8.脱毛施術スタート

彩花が通うことを決めたクリニックの初回施術日。
平日の仕事帰り、緊張と少しのワクワクを抱えながら彩花は院の扉をくぐった。
受付を済ませると、「カウンセリングのときと同じ部屋にご案内しますね」とスタッフが微笑んでくれる。
いつもなら退勤後の疲れがどっと押し寄せる時間帯だが、今日はむしろ背筋がしゃんと伸びる気がした。

 

初回施術の体験と痛みへの対策

施術室に入ると、まず看護師が彩花の肌の状態を再チェック。
「前回のカウンセリング時と比べて、日焼けや肌荒れはないですね。大丈夫ですよ」と確認をとったうえで、
施術部位を再度確認していく。

「それでは、始めていきますね」と言われた瞬間、彩花はやっぱり少しドキッとしてしまう。
医療脱毛は痛みがあるという噂を何度も耳にしてきたからだ。
しかし、今回施術を担当する看護師は「もし痛みが強いようでしたら、お声がけくださいね」と優しく声をかけ、痛みを感じやすい部位には専用の冷却ジェルをしっかり塗ってくれた。

「ここ、ちょっとパチンとくるかもしれません」という合図と同時に、レーザーが照射される。
彩花が身構えていると、たしかにゴムで軽く弾かれたような刺激があった。
ただ、想像していたほどの強烈な痛みではなく、「チクッ」とした小さな衝撃を感じる程度で済む。

部位によっては若干痛みの度合いが異なり、脇やビキニラインなど毛が太い部分はやや強めに感じることもあったが、
看護師がそのたびに「大丈夫ですか?」と声をかけて、冷却や照射のペースを調節してくれるので安心だった。

「最初は緊張しましたけど、意外と大丈夫でした!」
施術が終わるころには、彩花はほっとした表情で看護師にそう伝えていた。

 

回数を重ねるごとに感じる効果

初回施術のあとは、1か月ほど期間をあけて次回の施術を受けることになる。
医療脱毛は毛周期に合わせて通う必要があり、1回ごとに徐々に毛量が減っていくイメージだ。
毛が生え変わるタイミングを逃さずにレーザーを照射することで、より効果を高めることができるという。

2回目、3回目と回数を重ねるうちに、彩花は「なんだか自己処理の頻度が減ってきたかも」と変化を感じ始めた。
特に脇や腕などの目立ちやすい部位で、毛が生えるスピードが遅くなったり、毛質自体が細くなったりしているのが分かるのだ。

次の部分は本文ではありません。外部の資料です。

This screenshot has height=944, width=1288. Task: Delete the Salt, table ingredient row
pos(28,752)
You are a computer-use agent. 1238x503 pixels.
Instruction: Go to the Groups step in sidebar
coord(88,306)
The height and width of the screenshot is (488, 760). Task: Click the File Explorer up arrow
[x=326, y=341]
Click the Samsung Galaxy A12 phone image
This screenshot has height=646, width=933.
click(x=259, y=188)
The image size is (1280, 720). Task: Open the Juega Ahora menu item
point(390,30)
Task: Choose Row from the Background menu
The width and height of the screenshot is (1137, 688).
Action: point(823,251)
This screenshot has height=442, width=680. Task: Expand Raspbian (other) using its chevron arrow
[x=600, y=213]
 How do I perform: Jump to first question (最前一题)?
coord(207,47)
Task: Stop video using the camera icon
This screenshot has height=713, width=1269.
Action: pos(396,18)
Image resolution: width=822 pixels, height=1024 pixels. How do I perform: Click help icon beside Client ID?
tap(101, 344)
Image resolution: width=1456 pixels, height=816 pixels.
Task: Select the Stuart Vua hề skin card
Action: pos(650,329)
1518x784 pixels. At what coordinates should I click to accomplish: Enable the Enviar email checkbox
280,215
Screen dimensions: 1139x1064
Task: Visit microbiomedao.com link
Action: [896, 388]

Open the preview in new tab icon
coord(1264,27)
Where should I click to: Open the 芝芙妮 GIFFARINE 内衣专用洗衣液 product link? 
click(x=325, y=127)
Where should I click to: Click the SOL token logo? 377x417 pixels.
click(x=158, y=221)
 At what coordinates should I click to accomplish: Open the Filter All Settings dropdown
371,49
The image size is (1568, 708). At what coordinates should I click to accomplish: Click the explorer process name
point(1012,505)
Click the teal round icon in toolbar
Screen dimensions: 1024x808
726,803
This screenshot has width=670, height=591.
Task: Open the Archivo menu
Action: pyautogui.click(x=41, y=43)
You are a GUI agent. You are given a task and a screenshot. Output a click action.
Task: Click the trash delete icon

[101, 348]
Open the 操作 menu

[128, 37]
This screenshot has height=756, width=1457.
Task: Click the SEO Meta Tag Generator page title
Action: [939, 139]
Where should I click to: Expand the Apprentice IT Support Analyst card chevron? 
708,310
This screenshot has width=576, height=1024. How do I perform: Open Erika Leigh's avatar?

「まだ完全にはなくなってないけど、ここまで効果を感じられるなら続ける価値があるな」
そう思うころには、施術前ほどムダ毛の処理に神経質にならずに済むようになっており、心の負担は確実に軽くなっていた。

 

施術後のケアと肌の変化

とはいえ、医療脱毛はレーザーで毛根に強いエネルギーを当てるため、肌には少なからず刺激が加わる。
施術直後は肌が乾燥しやすくなったり、軽い赤みが出たりすることもある。

クリニックからは「施術後はしっかりと保湿ケアをしてくださいね」と指示があり、彩花も自分の肌質に合うローションやクリームを念入りに塗るようになった。
お風呂上がりや寝る前など、意識的にスキンケアの時間をとるようになったことで、肌自体がしっとり潤うようになり、「肌がきれいになった」と実感することも増えた。

また、医療脱毛を始めると、自己処理の回数が減るため、カミソリ負けや埋没毛、黒ずみなどの悩みも徐々に改善していく。
彩花は、これまで抱えていた肌トラブルが改善されるだけでも「脱毛してよかった」と思うようになった。

 

こうして施術を重ねるたびに、彩花のムダ毛へのストレスは確実に減っていった。
初回の緊張や痛みに対する不安も、スタッフの丁寧な対応や冷却・麻酔ケアのおかげで大きな問題にはならず、
むしろ「最終的にムダ毛がほぼなくなるんだったら、この程度の痛みは全然耐えられる」と感じられるようになっていた。

さらに、保湿ケアや紫外線対策をしっかりするようになった結果、肌質そのものが以前よりも整い始めたことも大きい。
デートの前に慌てる時間が減り、ファッションの幅も広がっていく。

「こんなに気持ちが楽になるなら、もっと早く医療脱毛を始めればよかったかも……」
そう思うたび、彩花は自分が下した選択を誇らしく感じるのだった。